* Teks Hasil Ekstraksi *
|---|
Bab 150 :
17 Agustus 2000,-

Sudah lama ada dalam pikiran saya, bahwa tanggal 17 Agustus nanti saya mau datang ke KBRI di Paris. Diundang maupun tidak diundang, saya mau datang, saya mau hadir. Saya mau bersama-sama melihat, menyaksikan berada di tengah masarakat Indonesia di Paris bersama-sama merayakan dan memperingati Hari Proklamasi Kemerdekaan Indonesia. Saya merasa diri saya adalah bangsa Indonesia dan ingin merasakan berada di tengah masarakat Indonesia yang sebelumnya saya merasa asing atau saya merasa mereka asingkan selama lebih dari 34 tahun! Tak tahu-tahunya diluar dugaan, tepat nanti pada 17 Agutus, ternyata saya tidak di Paris, malah di Holland. Namun demikian kehendak dan niat saya untuk datang ke KBRI Ambassade Indonesia, tidak berubah. Seandainya di Holland-pun saya tetap ingin hadir, ingin tahu, ingin merasakan berada di tengah masarakat bangsa saya, yang selama ini saya merasa diasingkan selama puluhan tahun itu.

Tidak penting bahwa saya tak punya surat undangan! Gila kan! Agak nekad juga kan! Dan saya sudah pesan pada Mas Mung agar saya ikut dengan tanggungjawab saya sendiri. Dan Mas Mung samasekali tak keberatan, dan malah dia merasa punya teman seiring dalam mobilnya nanti. Maka "kegilaan dan kenekadan" saya itu terlaksana hari ini, siang tadi itu. Dan Mas Mung bersama isterinya dan teman lainnya beserta saya, datang ke KBRI di Wassenaar di Den Haag. Padahal sebelum itu saya tak pernah hadir atau apalagi diundang oleh pihak KBRI. Pembaca kan tahu, bahwa kami atau orang sejenis saya ini, sudah dimusuhi sejak tahun 1965. Bagaimana mungkin mereka mau dan rela mengundang saya, tidak mungkin! Tetapi hal itu tidak penting. Saya mau datang, saya mau hadir, saya mau berada di tengah masarakat bangsa saya di KBRI Den Haag pada hari ini. Soal saya tidak akan diterima atau akan ditolak atau siapa tahu akan diusir, itu soal belakangan. Dan saya siap buat semua itu.
|---|
* Data Listing *
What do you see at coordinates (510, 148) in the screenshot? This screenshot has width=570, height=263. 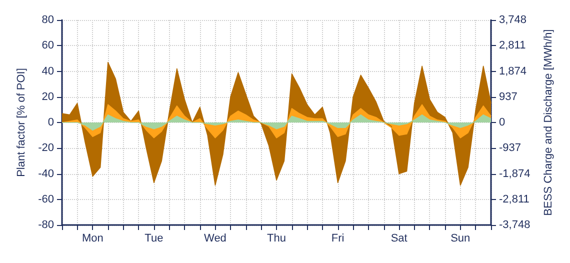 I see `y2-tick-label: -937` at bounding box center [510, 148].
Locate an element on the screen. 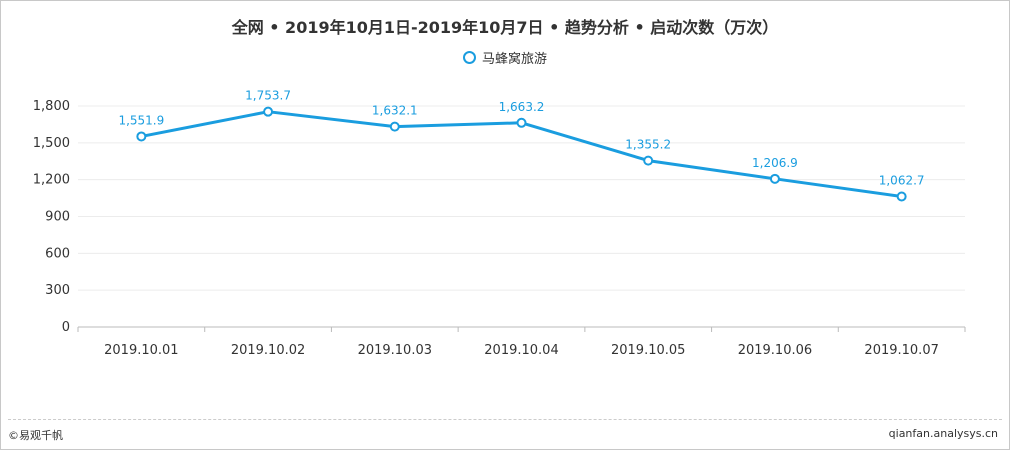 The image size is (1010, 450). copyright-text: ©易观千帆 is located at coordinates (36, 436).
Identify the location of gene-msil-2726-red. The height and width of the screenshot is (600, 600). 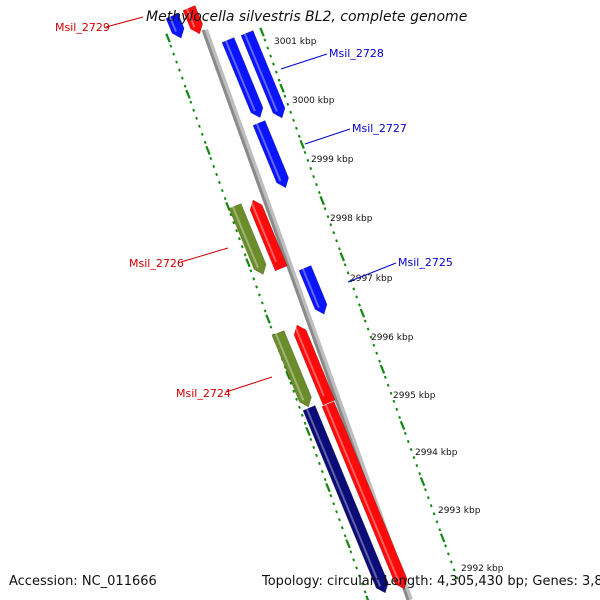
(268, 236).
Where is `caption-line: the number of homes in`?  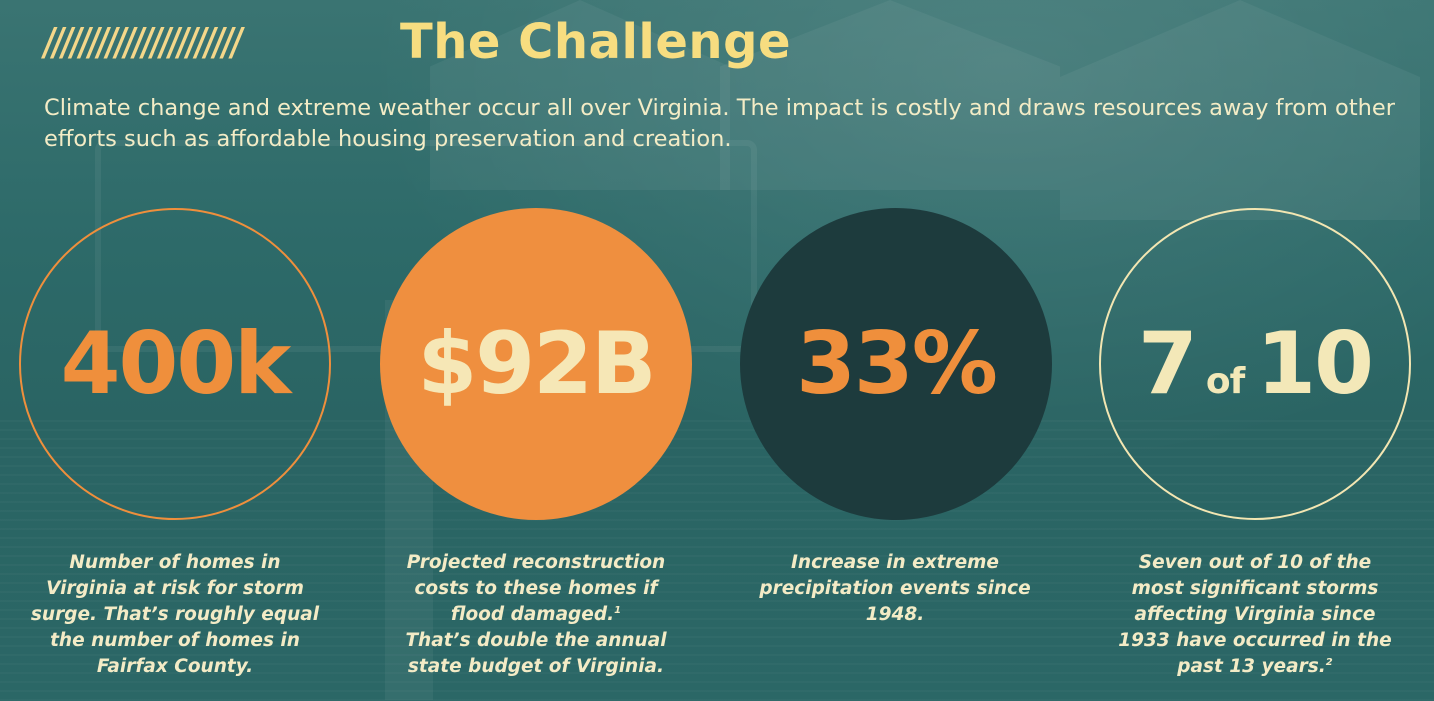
|---|
* Daftar Tugas *
#1 Sajikan baris listing mulai dari baris yang memuat "Identify the location" sampai dengan baris terakhir listing dalam bentuk tabel Markdown berkolom "Nomor" dan "Baris", tanpa baris kosong. Gambar tidak perlu disertakan dalam jawaban.
#2 Tuliskan lanjutan kisah kedatangan ke KBRI pada peringatan 17 Agustus, dimulai setelah kalimat terakhir yang tercantum.

* Jawaban Tugas *
#1
| Nomor | Baris |
|---|---|
| 1 | Identify the location of gene-msil-2726-red. The height and width of the screenshot is (600, 600).  |
| 2 | (268, 236). |
| 3 | Where is `caption-line: the number of homes in`?   |

#2
Jadi saya akan datang dengan senjata dan perbekalan : mau bersahabat, mau bergaul, mau berkenalan dan mau segalanya di atas dasar keterbukaan, kejujuran dan demokrasi! Itu saja modal saya hari ini.-

Dan ketika kami masuk pertama pada jam 08.30 di wilayah KBRI Den Haag Wassenaar itu tampaklah banyak orang-orang berbadan tegap, berambut agak cepak, tetapi berpakaian lengkap, berdasi, seragam resepsi, memeriksa kami.
Kami membawa seperangkat buku-buku dan alat presentasi buku-buku yang mau dijual oleh Mas Mung. Dan dengan ketat serta teliti

memeriksa semua bawaan kami. Semua ini urusan Mas Mung. Saya hanya tahu dari dia, bahwa dia sudah minta izin akan menjualkan beberapa buku, termasuk buku tulisannya sendiri. Pada hari pertama minta izin, pihak KBRI mengizinkan dan tak keberatan samasekali. Tetapi pada hari keesokan harinya 17 Agustus, mereka menilpun Mas Mung, bahwa beberapa daftar buku-buku yang akan dijual itu dilarang dibawa ke KBRI! Hanya diizinkan
tulisan dan kumpulan puisi Mas Mung sendiri bersama seorang teman. Yang dilarang buat dibawa masuk antaranya buku tulisan karya Prof DR Wertheim, DR Saskia, dan tentu saja tulisan dan buku saya, SA.

Katanya alasannya, karena ada juga orang yang minta menjualkan buku, tapi ditolak oleh pihak KBRI. Jadi katanya, yang dibawa Mas Mung itu juga seharusnya dilarang, dong! Saya tidak mengurus soal itu, walaupun di dalam pelarangan buku itu ada buku karangan saya. Semua itu urusan Mas Mung dengan pihak KBRI, ada bagian-bagian yang mengurusnya. Saya hanya berpikir bagaimana dan kenapa kok saya nekad dan gila benar kok mau datang ke KBRI, sebuah kekuasaan dan kekuatan yang dulu pernah memusuhi kami selama 34 tahun!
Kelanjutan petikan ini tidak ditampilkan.